We all enjoy fast and responsive apps that feel good when you use them. Therefore as iOS developers we spend a lot of time on delivering the best possible experience to the user. This becomes extra important when your application has to perform some long running operation, for example downloading a large video. Depending on the size of the download, speed of the user’s internet connection, or hardware this could take a while, which can be frustrating for the user. We can improve such an experience by giving the user a sense of the current work that is happening and how far that work has progressed by using a progress indicator.

Lately I have discovered the Progress class from Foundation which allows us to do just that. This weeks blogpost will show you the basics of Progress by taking you through an example of how to show the progress of downloading an image to the user.

What is Progress?

Progress is a class that represents the completion of some work that an application is doing for example downloading or uploading a file to the server. Many of the api’s that we use on a daily basis report their progress with Progress for example NSURLSession which we get to later in this blogpost. Of course you can also use Progress to report progress from the custom components in your application and if the work your application is doing consists of multiple sub steps you can even use composition to create a tree of progress objects.

The basics of Progress

Progress has three important properties that you should know about:

  • totalUnitCount
  • completedUnitCount
  • fractionCompleted

Let’s have a look at each one of them.

totalUnitCount

The totalUnitCount represents how many units of work a Progress object should track, for example the amount of bytes of a download.

completedUnitCount

The completedUnitCount reports how much work of the total amount of work that the progress tracks has completed.

fractionCompleted

fractionCompleted tells you how much of the work has completed. It is a double value between 0 and 1 where 0 means that none of the work has completed and 1 means that all the work has completed.

Localization

Progress also has a property called localizedDescription and localizedAdditionalDescription which can be used to provide the user with more information on what is happening in your application. Through the kind property you can tell the progress object what its unit represents and to format the progress as such, for example if you set it to ProgressKind.file the localizedAdditionalDescription gives you a byte formatted string.

An example

In this example we are going to download an image from the internet and display the progress to the user. Download the sample project if you want to follow along with this example.

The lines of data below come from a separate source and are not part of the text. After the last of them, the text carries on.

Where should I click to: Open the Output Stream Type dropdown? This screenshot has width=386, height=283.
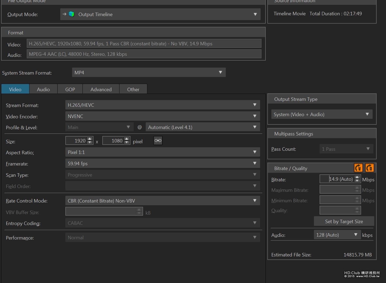coord(322,114)
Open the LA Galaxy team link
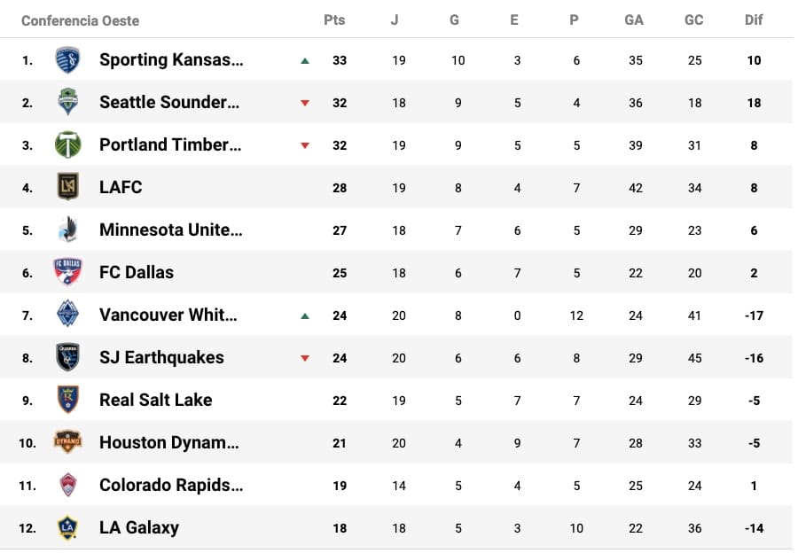The image size is (798, 553). tap(139, 527)
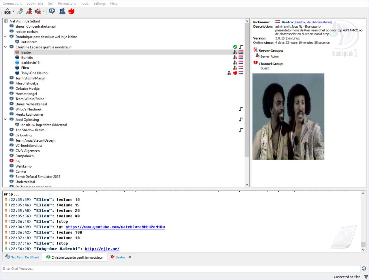Image resolution: width=369 pixels, height=280 pixels.
Task: Open the subscribe to channels chat-bubble icon
Action: 52,11
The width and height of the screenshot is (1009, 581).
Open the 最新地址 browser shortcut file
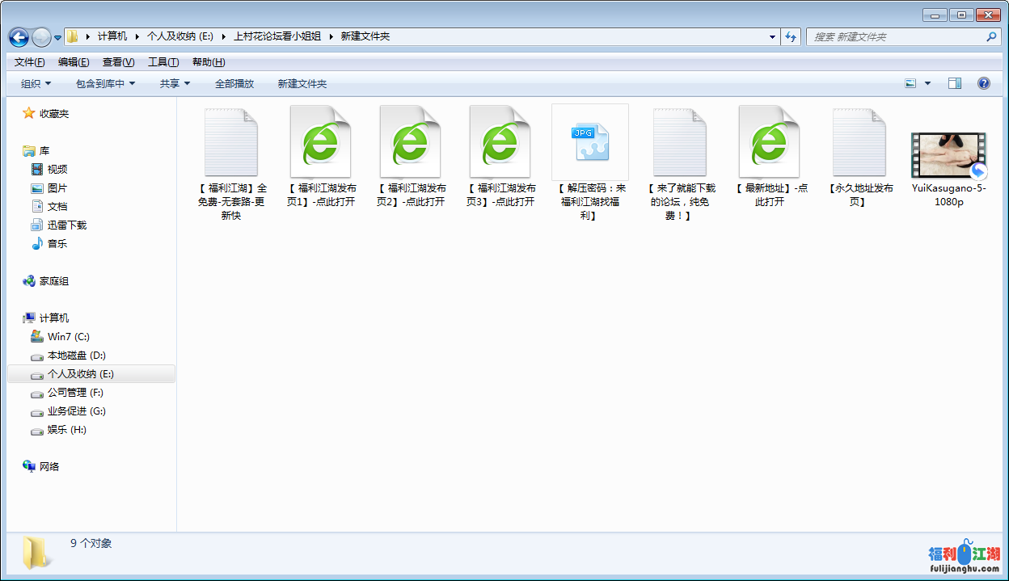[x=769, y=142]
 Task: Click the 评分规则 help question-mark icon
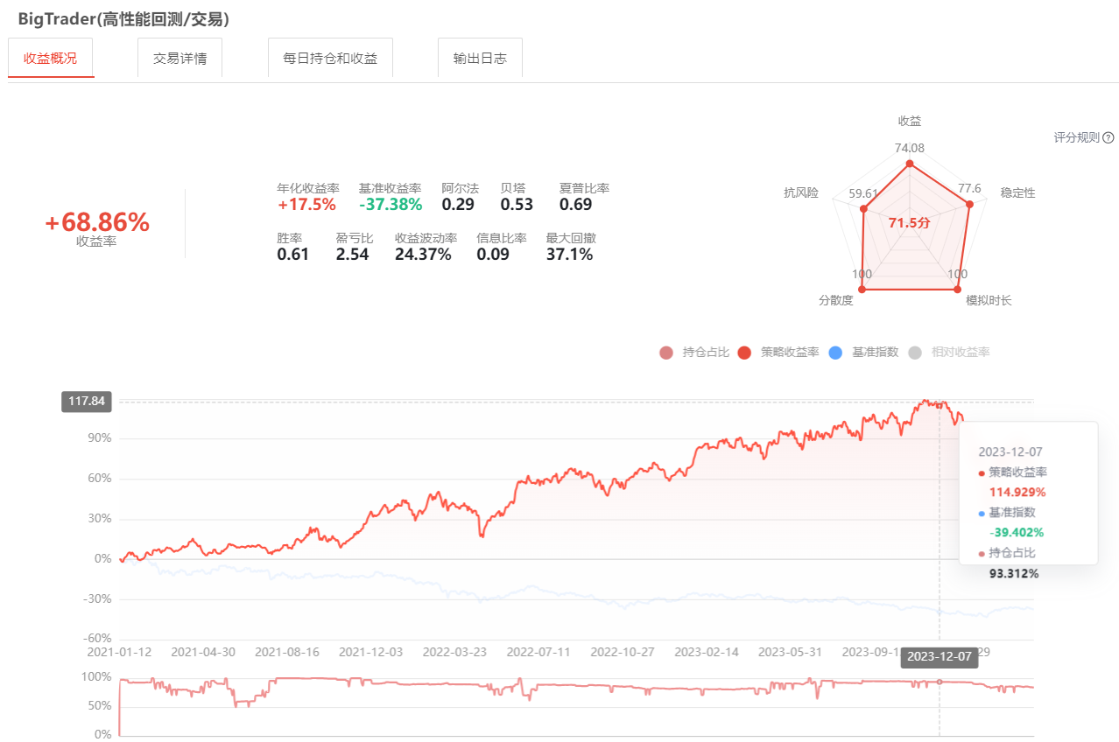tap(1108, 137)
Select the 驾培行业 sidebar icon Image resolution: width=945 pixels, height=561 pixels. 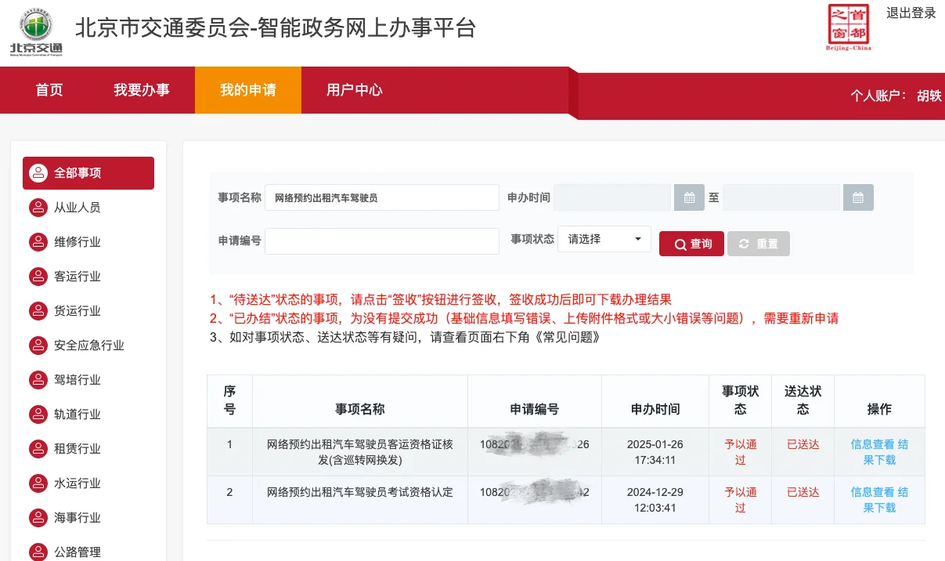38,380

The example project has one view controller which is very simple. It contains an UIImageView for showing the downloaded image, a UIButton to trigger a download, two UILabels that will contain text to explain the user what’s going. It also contains a UIProgressView which is a view that displays the progress in a progress bar.

Our view controller also has a reference to an ImageDownloader which has a method downloadImage(with:completion:) that downloads the image from the passed in URL This method returns a progress object which we will use to update our UI and has a completion handler with an optional image that gets called once the download has finished.

Inside the downloadImage(with:completion) method we create a URLSessionDownloadTask with the passed in url of the image. Since iOS 11 a task has a property called progress that contains the tasks progress object which we can use to update our UI.

func downloadImage(with url: URL, completion: @escaping ((UIImage?) -> Void)) -> Progress {
        let task = session.downloadTask(with: url) { (url, response, error) in
          ...
            do {
                let imageData = try Data(contentsOf: url)
                let image = UIImage(data: imageData)

                completion(image)
            } catch {
              completion(nil)
            }
        }

        task.resume()

        return task.progress
    }

When a download action is triggered we call the download function and store the returned progress object in a property called downloadProgress in our view controller. It has a property observer in which we attach the new progress object to the UI. To display the progress in our progress view we set downloadProgress to the observedProgress property of the view. We use KVO to update our progress label every time the localizedAdditionalDescription changes. KVO notifications of properties on Progress are sent from the thread on which the progress was updated and therefore we have to dispatch our update of the progress label onto the main queue to make sure our UI gets updated on the main thread.

private var downloadProgress: Progress? {
        didSet {
            observation?.invalidate()
            progressView.observedProgress = nil

            guard let progress = downloadProgress else {
                return
            }

            progressView.observedProgress = progress
            progressDescriptionLabel.text = progress.localizedDescription

            observation = progress.observe(\.localizedAdditionalDescription, options: [.initial, .new]) { [weak self] _, change in
                DispatchQueue.main.async {
                    self?.progressLabel.text = change.newValue
                }
            }

        }
    }

Conclusion

Next time when your application is performing some long running task consider using Progress to let the user know what is happening in the application. As you can see from the example some Cocoa api’s already support progress reporting and therefore just require a few steps to make it work. But there is much more you can do with Progress. You could for example create a tree of progress objects or use the progress object to cancel, pause or resume work. Take a look at it and have some fun!